■ **ABOUT THIS TASK**: From the entries below, gather each line containing the word "vertical".

........

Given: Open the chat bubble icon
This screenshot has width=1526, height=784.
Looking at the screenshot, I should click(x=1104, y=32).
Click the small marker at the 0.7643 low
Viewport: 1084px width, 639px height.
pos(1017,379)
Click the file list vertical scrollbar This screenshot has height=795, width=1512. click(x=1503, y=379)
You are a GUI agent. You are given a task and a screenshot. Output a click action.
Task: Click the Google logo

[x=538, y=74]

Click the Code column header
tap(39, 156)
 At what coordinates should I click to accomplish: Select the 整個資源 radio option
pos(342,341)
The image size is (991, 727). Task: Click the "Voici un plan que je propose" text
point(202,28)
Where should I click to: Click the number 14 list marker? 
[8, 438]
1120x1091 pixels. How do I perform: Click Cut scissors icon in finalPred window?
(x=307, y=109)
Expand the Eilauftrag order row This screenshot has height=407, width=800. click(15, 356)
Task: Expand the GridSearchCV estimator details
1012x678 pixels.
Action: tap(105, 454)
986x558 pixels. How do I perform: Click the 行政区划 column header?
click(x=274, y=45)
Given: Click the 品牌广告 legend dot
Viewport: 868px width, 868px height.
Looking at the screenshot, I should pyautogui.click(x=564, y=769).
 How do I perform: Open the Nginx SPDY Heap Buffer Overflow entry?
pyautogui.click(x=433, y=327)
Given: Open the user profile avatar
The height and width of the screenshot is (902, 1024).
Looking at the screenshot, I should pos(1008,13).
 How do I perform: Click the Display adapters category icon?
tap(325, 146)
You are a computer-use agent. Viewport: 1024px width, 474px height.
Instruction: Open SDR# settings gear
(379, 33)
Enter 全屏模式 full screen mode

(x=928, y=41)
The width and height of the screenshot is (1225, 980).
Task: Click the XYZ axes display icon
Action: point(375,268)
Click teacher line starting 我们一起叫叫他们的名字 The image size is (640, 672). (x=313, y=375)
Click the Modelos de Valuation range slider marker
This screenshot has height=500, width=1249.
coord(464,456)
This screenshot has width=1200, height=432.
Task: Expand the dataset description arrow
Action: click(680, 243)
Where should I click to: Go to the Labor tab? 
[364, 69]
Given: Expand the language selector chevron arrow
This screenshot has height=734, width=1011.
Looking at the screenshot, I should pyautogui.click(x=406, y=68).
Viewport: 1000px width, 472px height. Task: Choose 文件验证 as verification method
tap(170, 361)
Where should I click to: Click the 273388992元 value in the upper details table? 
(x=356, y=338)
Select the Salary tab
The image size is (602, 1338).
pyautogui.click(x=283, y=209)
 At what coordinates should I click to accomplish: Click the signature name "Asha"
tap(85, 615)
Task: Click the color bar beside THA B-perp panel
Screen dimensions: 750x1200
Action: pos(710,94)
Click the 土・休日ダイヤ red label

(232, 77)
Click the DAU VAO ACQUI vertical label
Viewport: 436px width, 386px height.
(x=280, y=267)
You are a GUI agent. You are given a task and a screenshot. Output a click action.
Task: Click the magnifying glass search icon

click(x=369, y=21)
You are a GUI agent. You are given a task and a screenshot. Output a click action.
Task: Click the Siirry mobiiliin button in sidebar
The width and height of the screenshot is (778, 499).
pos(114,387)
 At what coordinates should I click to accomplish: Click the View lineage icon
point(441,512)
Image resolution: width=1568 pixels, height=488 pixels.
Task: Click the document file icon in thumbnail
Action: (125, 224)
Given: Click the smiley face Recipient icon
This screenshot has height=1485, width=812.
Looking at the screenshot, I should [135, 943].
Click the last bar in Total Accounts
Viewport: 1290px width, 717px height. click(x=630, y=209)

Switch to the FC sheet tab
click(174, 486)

........

■ **ANSWER FOR THE TASK**:
Click the file list vertical scrollbar This screenshot has height=795, width=1512. click(x=1503, y=379)
Click the DAU VAO ACQUI vertical label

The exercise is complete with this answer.